I’m in the back seat of the car. We’re driving North to Edmonton. Mom is sleeping in the front seat while Dad chews beef jerky and occasionally coughs from its spices. I am trying not to think of the people I will be leaving behind and the pain I will cause some of them. Obviously, I am having difficulties averting my mind from these topics.
I am trying to be optimistic. Every one of my travel experiences has been an incredible blessing. With each new place I visit, I feel less afraid of death, because I feel I have fulfilled more of my life. There’s a line from The Big Lebowski where one character says he’s comfortable with dying because he’s seen Los Angeles – if he died now, he wouldn’t feel like God ripped him off.

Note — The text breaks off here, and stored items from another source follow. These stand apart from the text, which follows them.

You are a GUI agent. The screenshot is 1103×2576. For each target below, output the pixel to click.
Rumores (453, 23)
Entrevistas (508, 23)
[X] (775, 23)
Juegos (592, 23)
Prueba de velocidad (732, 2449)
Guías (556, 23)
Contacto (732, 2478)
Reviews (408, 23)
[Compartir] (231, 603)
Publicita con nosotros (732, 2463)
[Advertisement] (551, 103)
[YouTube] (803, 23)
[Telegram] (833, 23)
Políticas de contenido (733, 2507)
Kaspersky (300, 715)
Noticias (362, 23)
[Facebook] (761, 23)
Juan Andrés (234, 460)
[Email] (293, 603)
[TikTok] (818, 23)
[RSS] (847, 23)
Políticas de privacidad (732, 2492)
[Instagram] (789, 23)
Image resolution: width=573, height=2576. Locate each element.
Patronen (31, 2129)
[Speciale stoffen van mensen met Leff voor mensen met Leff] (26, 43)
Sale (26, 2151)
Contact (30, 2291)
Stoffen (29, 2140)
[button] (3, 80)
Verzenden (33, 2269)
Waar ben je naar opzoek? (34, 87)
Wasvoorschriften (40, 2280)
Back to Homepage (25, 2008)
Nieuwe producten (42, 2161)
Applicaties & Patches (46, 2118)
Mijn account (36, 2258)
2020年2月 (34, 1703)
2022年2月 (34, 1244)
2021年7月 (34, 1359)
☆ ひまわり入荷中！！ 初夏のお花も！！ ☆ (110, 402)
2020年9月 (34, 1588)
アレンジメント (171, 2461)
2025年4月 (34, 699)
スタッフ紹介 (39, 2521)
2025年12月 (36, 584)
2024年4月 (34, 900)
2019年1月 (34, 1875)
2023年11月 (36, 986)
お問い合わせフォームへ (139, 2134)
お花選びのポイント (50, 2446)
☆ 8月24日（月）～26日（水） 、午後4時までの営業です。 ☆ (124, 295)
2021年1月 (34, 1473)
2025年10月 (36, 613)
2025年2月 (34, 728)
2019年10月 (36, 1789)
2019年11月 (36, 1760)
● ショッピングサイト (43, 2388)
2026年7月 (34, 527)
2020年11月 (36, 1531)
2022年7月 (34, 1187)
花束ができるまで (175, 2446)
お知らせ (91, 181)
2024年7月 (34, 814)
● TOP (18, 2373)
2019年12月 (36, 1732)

I’m trying to focus on the opportunity at hand. I’ll be making decent money doing what shouldn’t be the most strenuous work imaginable while living in a foreign country. There, I will have the chance to develop my photographic skills while pointing my lenses at some fantastic subjects. With some determination, I will be able to begin building my future as a professional photographer. A few travel articles here, a new website there, a whole bunch of submissions to stock agencies and I can start to make it happen.
But still, I keep my expectations low. Just in case. My hopes can be high, but if my expectations follow suit, disappointment is often not far behind.
But once I arrive in Japan, these ruminations will hopefully cease and I will engage myself more thoroughly with the land, its people, its culture and its images. Then maybe I won’t have to try so hard to not think of things.